Please copy the excerpt on Friedman and the settlement freeze, everything from "Is it remotely" down to "construction?", substituting "likely" for "plausible".

Page >>
·····
Why “feigned dismay?” Well, for starters the article was written in
March 2010, during a 10-month building freeze on all settlement
construction in the “West Bank” which Prime Minister Binyamin
Netanyahu imposed despite powerful opposition from his political
base, as an unprecedented goodwill gesture, which the Palestinians
spurned.
Is it remotely plausible that Friedman was unaware of this crucial
and widely publicized information? Was he appalling derelict or
deliberately deceitful in creating the impression that Israel was not
in fact abstaining from the “sheer madness” of settlement
construction?
Moreover, since the neighborhood involved, Ramat Shlomo, falls within
the confines of Jerusalem, it was not subject to the construction
freeze. Indeed, most of its initial development was undertaken under
the government of the Nobel peace laureates Shimon Peres and Yitzhak
Rabin in the mid-1990s. So if we are to take Friedman at his word, it
would be included in the “Jewish suburbs that Arafat accepted would
be under Israeli sovereignty.”
So why would approval of building there be in any way objectionable –
let alone “sheer madness?”
But, of course, Friedman’s take on Arafat’s position is – to be
charitable – highly “creative.” Indeed, in Tobin’s terminology, it
might well be deemed another “whopper.”
For in stark contradiction to his claim that “Arafat accepted that
Jewish suburbs [of East Jerusalem] would be under Israeli
sovereignty” in a peace agreement, Akram Hanieh, a close Arafat
adviser, and a member of the Palestinian Camp David team,
states: “Arafat firmly rejected any fragmentation of... the Jerusalem
issue and stuck to the Palestinian insistence on Palestinian
sovereignty over all East Jerusalem” (Journal of Palestine Studies,
Vol.30, (2) p. 87) It would be intriguing to learn on what sources
Friedman draws to substantiate his extraordinary claim.
Applauding hypocrisy?
But Friedman misleads his readers not only with what he says – but
with what he does not.
·····
Records provided >>
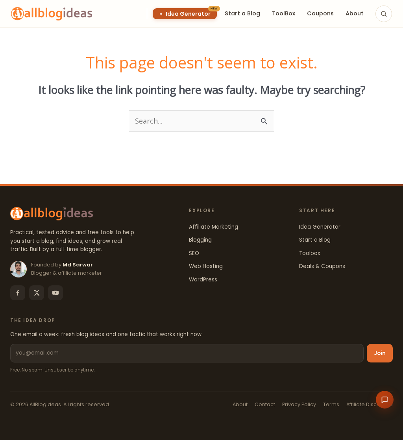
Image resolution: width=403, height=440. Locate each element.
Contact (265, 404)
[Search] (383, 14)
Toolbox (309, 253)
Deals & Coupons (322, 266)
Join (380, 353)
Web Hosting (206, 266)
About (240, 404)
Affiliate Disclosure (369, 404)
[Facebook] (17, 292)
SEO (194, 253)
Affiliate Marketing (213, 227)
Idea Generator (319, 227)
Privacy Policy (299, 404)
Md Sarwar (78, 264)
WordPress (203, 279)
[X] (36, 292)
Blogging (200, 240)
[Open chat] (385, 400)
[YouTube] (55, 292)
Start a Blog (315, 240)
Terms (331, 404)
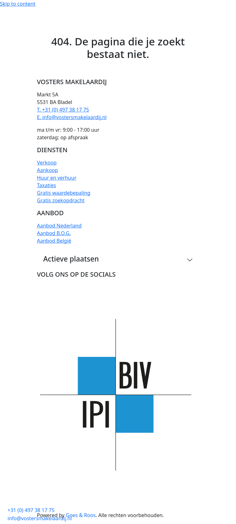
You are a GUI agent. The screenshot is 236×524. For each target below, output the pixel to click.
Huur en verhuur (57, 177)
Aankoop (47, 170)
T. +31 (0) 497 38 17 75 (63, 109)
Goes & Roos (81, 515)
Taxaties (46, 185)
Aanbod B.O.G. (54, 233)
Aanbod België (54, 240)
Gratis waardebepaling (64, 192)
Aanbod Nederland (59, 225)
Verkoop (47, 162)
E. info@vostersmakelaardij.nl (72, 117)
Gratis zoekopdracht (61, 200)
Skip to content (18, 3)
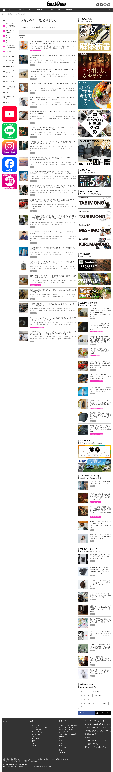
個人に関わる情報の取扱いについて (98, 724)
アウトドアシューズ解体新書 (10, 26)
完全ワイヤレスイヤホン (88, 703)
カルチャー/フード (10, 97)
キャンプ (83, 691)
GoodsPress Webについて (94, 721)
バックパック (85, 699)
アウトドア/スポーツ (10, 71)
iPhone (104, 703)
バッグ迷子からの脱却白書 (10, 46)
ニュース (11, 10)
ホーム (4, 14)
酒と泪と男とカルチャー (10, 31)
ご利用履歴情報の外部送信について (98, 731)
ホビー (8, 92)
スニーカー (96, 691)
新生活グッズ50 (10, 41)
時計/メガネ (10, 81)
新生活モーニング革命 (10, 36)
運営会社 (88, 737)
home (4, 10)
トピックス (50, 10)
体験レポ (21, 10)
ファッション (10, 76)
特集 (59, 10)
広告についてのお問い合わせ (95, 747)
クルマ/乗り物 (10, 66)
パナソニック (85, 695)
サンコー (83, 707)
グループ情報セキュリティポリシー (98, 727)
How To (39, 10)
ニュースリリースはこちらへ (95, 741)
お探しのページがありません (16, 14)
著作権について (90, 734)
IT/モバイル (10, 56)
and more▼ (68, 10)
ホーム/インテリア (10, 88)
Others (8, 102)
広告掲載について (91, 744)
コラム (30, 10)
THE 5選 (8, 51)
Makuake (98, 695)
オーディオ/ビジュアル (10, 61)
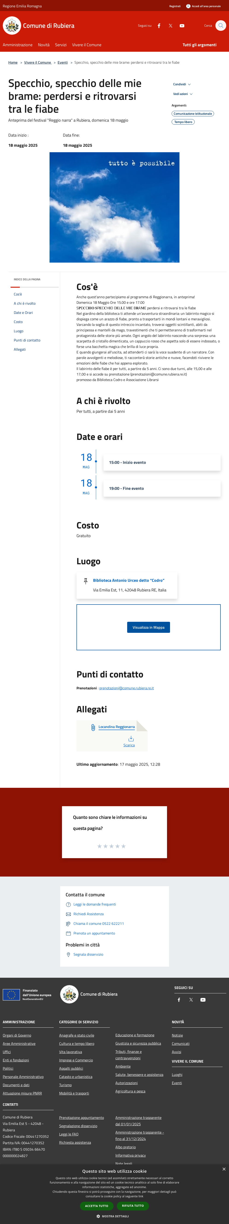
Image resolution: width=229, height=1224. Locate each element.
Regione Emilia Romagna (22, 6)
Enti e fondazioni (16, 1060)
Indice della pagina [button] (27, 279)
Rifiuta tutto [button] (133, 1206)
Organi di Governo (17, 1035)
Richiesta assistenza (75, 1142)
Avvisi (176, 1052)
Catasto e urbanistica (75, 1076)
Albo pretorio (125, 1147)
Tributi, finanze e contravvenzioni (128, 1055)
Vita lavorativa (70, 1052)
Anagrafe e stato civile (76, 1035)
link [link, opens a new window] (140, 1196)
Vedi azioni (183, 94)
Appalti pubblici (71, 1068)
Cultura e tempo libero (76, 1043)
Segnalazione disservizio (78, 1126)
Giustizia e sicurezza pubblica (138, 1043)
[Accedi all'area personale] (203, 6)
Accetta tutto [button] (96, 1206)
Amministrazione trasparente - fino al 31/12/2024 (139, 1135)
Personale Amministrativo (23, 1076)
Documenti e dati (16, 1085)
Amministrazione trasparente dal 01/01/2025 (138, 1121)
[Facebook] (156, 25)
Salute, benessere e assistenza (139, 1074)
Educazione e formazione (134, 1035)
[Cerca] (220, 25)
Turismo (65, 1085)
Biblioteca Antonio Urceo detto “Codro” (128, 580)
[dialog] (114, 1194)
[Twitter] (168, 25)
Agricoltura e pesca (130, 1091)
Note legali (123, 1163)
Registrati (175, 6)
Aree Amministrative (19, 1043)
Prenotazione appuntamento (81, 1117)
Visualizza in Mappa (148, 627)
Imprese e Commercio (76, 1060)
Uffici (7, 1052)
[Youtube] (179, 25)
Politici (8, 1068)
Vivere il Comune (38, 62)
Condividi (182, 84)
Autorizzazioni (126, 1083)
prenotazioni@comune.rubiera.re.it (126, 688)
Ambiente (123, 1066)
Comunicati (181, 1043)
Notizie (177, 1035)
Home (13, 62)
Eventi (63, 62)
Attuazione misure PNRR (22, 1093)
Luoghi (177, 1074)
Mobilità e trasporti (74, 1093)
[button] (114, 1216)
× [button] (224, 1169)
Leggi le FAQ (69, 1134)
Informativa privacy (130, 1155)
·····
Expected output >>
Is it remotely likely that Friedman was unaware of this crucial
and widely publicized information? Was he appalling derelict or
deliberately deceitful in creating the impression that Israel was not
in fact abstaining from the “sheer madness” of settlement
construction?